Too hard to smile at strangers and socialize with friends. I can’t tell them how I really feel, I don’t want to be a burden. I don’t want them to talk about it. I don’t want them to worry about me. I don’t want to let them down. I don’t want to show how weak I feel as a human being that I just can’t human.

Too hard to maintain your job. I have so much to do but I can’t get my brain to focus on this report. It’s so busy telling me how stupid I am, and if I wasn’t stupid, this would be done. I wouldn’t be struggling. So my brain must be right.

Too hard to stay connected to your significant other. I’m lazy cause I’m always tired. I should’ve helped more with dinner but there’s just no energy. He’s mad at me anyway because I’ve been terrible to be around. I’m such a downer. He doesn’t even want to even come home because he says I’m insufferable.

And then one day, maybe not any particular thing happened, but you just decide it’s enough. I can’t do this anymore. It’s not fair to my friends and family. It’s not fair to the world that I’m this waste of life being here. They’d be better off without me. It will never get better, and if this is all there is, then I don’t want to be here.

That last line was one I said in my head more times than I can count. And I felt every truth in it. It was unfair to my family for my 3am calls saying I just can’t be here anymore. It was unfair for my friends to worry if I was going to wake up. It was unfair for my boyfriend to have to find me disoriented from my latest concussion (one I’d receive in an attempt to overdose), and I couldn’t stop myself from thinking how much more they deserved.

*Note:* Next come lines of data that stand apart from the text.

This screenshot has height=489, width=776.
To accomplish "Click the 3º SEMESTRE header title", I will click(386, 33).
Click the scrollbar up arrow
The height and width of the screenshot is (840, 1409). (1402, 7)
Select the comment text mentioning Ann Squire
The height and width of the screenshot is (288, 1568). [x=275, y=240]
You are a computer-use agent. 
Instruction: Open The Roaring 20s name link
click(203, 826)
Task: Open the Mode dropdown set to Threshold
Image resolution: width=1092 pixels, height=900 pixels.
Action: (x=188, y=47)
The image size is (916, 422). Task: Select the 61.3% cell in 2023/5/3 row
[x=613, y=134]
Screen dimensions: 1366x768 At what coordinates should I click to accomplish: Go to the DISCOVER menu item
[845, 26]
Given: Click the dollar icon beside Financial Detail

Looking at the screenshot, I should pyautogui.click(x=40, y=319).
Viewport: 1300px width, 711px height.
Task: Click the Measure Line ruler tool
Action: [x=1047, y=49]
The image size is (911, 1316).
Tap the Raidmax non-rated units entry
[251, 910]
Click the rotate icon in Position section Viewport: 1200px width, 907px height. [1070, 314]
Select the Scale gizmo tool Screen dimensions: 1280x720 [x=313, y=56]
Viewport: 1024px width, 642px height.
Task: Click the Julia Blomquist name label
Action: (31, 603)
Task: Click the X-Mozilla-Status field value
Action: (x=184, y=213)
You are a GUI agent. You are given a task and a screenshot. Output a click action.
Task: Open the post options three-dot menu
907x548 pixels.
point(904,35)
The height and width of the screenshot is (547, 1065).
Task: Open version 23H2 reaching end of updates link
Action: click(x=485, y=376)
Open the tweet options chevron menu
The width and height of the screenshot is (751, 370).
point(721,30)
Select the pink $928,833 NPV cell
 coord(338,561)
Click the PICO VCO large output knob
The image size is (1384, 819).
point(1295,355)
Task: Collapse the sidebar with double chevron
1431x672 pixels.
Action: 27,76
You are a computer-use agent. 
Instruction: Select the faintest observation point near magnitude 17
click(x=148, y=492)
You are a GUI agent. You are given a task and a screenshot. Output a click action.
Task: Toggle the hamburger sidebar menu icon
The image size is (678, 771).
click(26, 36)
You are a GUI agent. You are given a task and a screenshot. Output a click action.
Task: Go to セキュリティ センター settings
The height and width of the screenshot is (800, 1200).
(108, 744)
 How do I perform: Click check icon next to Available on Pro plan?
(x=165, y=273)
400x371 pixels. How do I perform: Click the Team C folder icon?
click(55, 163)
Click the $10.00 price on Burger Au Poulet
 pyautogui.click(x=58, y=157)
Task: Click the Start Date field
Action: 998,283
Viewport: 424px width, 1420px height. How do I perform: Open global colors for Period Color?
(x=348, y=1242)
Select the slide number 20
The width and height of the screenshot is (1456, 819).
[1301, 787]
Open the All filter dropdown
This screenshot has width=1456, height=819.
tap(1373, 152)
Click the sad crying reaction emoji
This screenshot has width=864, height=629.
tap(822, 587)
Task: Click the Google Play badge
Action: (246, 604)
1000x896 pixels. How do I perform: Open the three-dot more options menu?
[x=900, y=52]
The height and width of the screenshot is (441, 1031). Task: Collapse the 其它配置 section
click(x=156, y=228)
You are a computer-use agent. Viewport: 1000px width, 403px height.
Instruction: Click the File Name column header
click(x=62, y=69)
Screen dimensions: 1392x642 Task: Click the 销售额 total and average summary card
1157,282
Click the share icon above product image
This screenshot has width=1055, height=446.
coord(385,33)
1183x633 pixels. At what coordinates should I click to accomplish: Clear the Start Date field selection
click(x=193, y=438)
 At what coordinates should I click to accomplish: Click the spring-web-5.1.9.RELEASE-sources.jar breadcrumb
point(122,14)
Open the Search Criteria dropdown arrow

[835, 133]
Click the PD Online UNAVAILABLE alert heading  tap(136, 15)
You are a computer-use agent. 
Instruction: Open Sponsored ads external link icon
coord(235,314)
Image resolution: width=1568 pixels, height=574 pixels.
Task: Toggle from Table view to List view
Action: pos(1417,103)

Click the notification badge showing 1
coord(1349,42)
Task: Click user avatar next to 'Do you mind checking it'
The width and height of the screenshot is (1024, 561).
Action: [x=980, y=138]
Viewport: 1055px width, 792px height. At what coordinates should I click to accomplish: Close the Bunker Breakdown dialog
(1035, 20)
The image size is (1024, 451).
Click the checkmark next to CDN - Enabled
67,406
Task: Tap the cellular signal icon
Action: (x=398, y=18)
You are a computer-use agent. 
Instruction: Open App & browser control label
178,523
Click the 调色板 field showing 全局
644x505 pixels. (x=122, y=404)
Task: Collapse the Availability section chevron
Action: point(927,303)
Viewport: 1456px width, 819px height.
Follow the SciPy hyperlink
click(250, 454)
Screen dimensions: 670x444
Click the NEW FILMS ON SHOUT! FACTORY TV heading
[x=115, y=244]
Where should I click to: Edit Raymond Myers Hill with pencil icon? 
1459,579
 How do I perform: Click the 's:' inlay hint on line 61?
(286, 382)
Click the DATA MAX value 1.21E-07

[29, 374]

I really wanted to nail this home on my feelings, because one of the most common things I hear in regards to a suicide is how “selfish” it is. But I never saw it that way. Not once. In fact, I felt so certain I was doing everyone that greatest gift I could give them- not worrying them or bringing them down.

And I hurt. I hurt so much. The physical pain of my head when regaining consciousness from a concussion, or a slit wrist, or hangover from downing multiple bottles of pills.. it didn’t hurt as much as being alive every single day, and feeling hopeless.

And that was the worst part. The hopelessness that nothing will change. The hopelessness that I would feel this way forever. The hopelessness that no one understood, and I was isolated to this life.. forever.

I have done this rodeo before, and I still go through times I face it again. And yet each and every time, I get back to hopelessness. Even though I know I’ve been through it, even though I know what to expect, it makes no difference. The thoughts and the feelings and the physical struggles all come back.

But that’s the thing with depression.. its a god damn liar. And a good one.

It’s hard to reach out when you feel that way, but I encourage you to do so. Find one person, a stranger, a parent, a friend, ANYONE. Because one thing I’ve learned all the times I felt I was a “burden” was rather that they were happy they could be there for me, and I promise you, your loved ones would prefer it to the alternative.. although I know it’s hard. And it hurts so bad. But you deserve another day. And another one.

But you don’t have to think that far. Just one day, one hour, sometimes that’s all we can do. AND THATS OKAY. Be kind to yourself. While you can’t see your illness, I promise you it’s very, very real, and quite dangerous. Please, don’t give up.

And to those that have never understood the struggle, I ask you to learn about it. And if you can’t do that, I ask you keep your commentary to yourself. No one would choose this, and if you can’t be in a place to help or try to understand, well.. as the old saying goes “if you can’t say anything nice, don’t say anything at all.”

But I encourage you to try. Try to learn more. And to practice compassion, and kindness. Because every single person in this world needs it, and sometimes the ones you don’t think do, need it the most.

And to everyone, check on everyone. Start uncomfortable conversations. Be nonjudgmental. This world can be so hard, but if we all check on at least one person, perhaps we can fight this terrible, life-taking disease.